━━━ Records for the task

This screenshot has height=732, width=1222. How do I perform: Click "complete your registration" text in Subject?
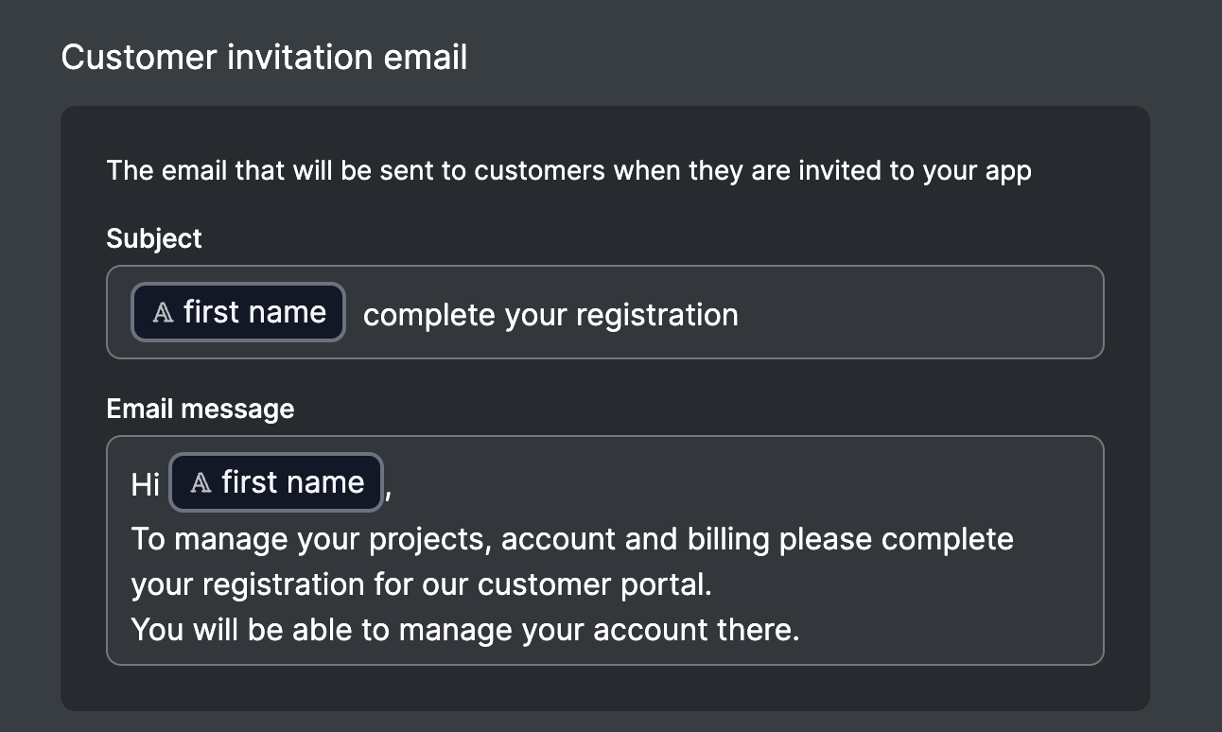coord(550,315)
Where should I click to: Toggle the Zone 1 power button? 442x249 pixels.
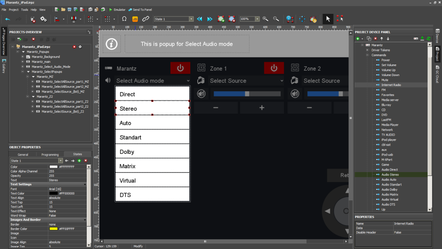coord(274,68)
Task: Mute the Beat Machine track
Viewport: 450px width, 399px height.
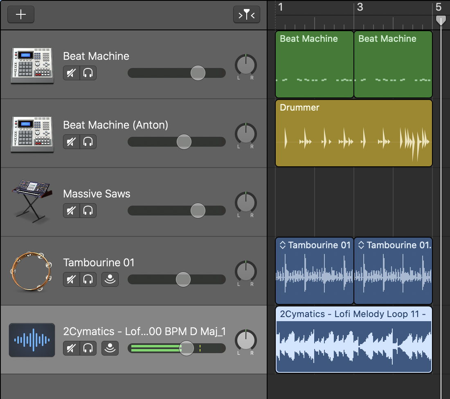Action: pyautogui.click(x=71, y=73)
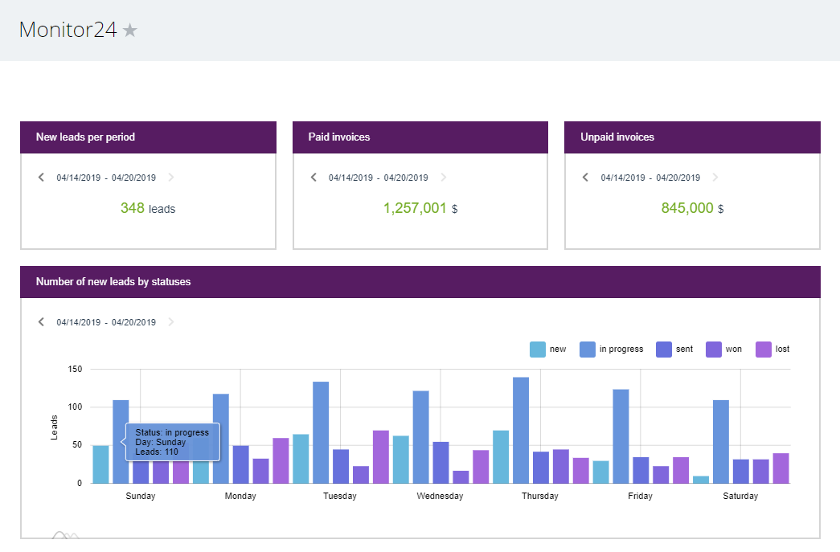This screenshot has height=552, width=840.
Task: Click the 1,257,001 paid invoices amount
Action: coord(415,208)
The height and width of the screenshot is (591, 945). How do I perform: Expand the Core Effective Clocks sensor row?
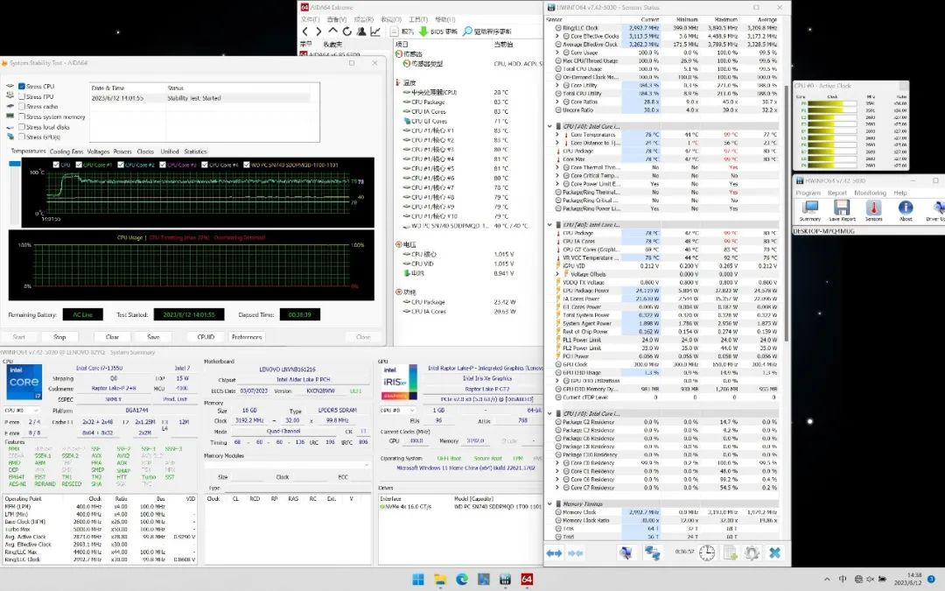coord(557,37)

━━━━━━

→ **Your instructions**
In the printed copy, the material above must appear unchanged and without its pictures.

→ **Answer section**
This screenshot has height=732, width=1222. How do I perform: Click "complete your registration" text in Subject?
coord(550,315)
Where should I click to: Toggle the Zone 1 power button? 442x249 pixels.
coord(274,68)
Task: Mute the Beat Machine track
Viewport: 450px width, 399px height.
Action: pyautogui.click(x=71, y=73)
This screenshot has height=552, width=840.
Task: Click the 1,257,001 paid invoices amount
Action: coord(415,208)
The height and width of the screenshot is (591, 945). How do I perform: Expand the Core Effective Clocks sensor row?
coord(557,37)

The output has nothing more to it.